:: Information provided

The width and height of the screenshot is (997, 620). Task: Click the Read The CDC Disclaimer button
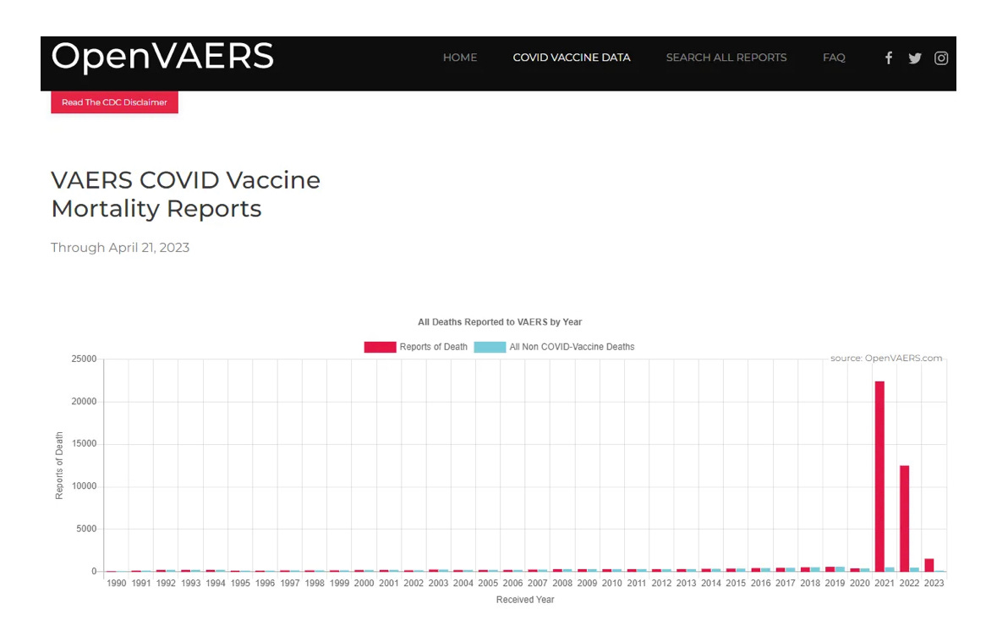pyautogui.click(x=114, y=102)
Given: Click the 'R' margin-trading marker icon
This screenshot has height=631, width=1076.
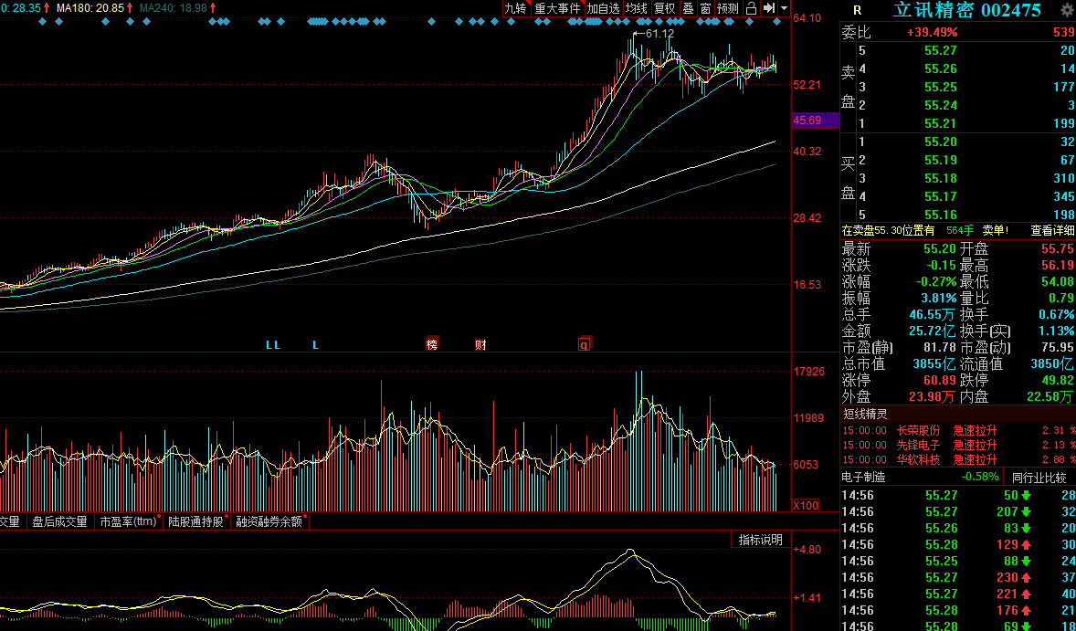Looking at the screenshot, I should 857,10.
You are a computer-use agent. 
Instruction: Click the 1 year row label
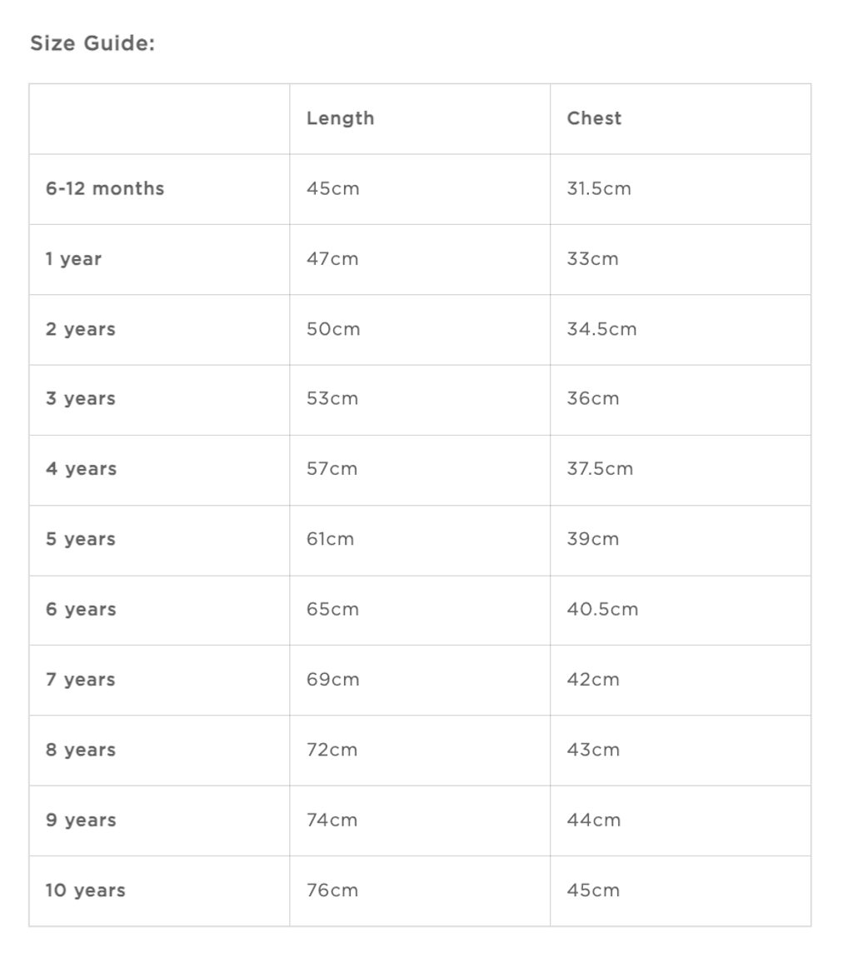73,259
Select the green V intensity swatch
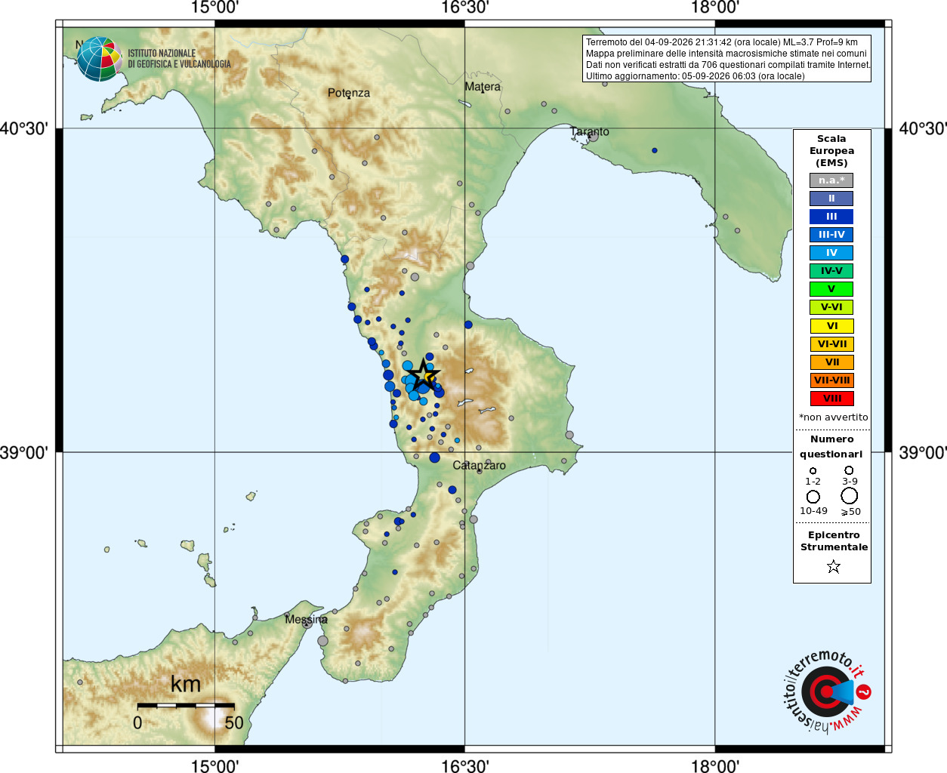The image size is (947, 773). (x=831, y=289)
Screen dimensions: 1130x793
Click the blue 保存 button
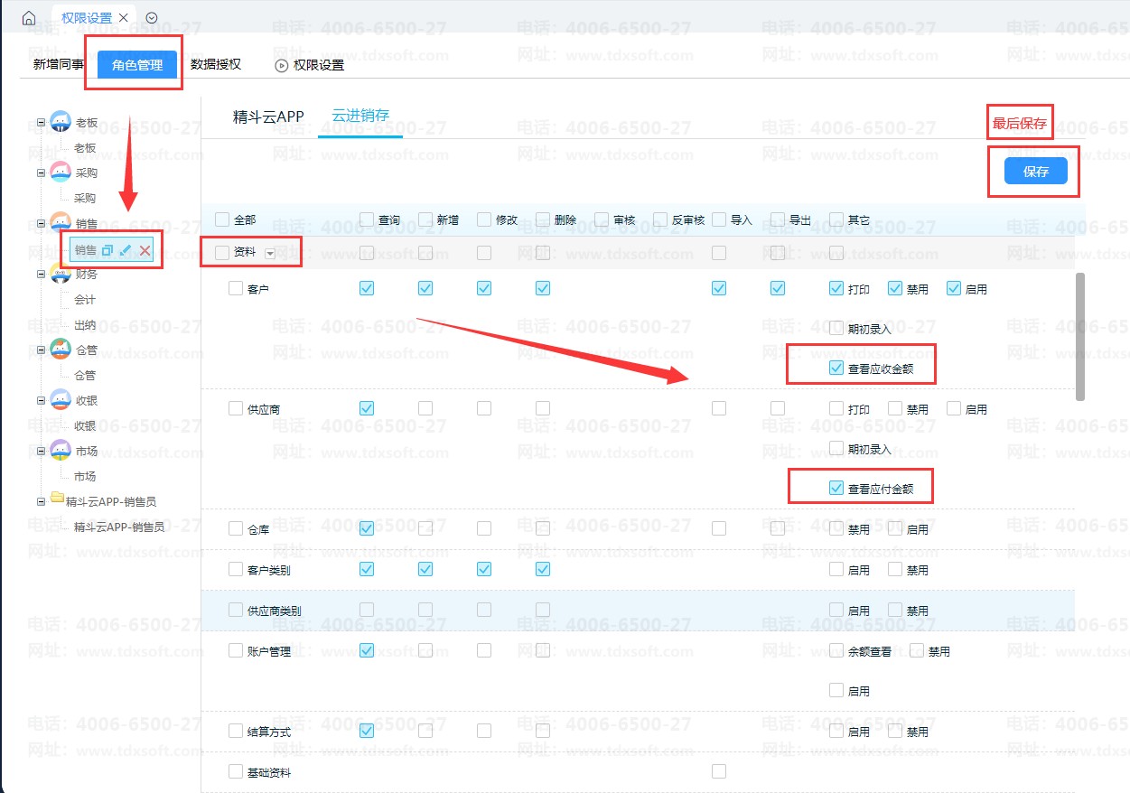click(x=1036, y=172)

::::

Work instruction: Leave the pictures aside and print exactly, and only, the lines from the one with "This screenshot has height=631, width=1076." through the end of the data, both included.

Reply:
This screenshot has height=631, width=1076.
Looking at the screenshot, I should 857,10.
You are a computer-use agent. 
Instruction: Click the 1 year row label
73,259
Select the green V intensity swatch
The image size is (947, 773). (x=831, y=289)
Screen dimensions: 1130x793
Click the blue 保存 button
click(x=1036, y=172)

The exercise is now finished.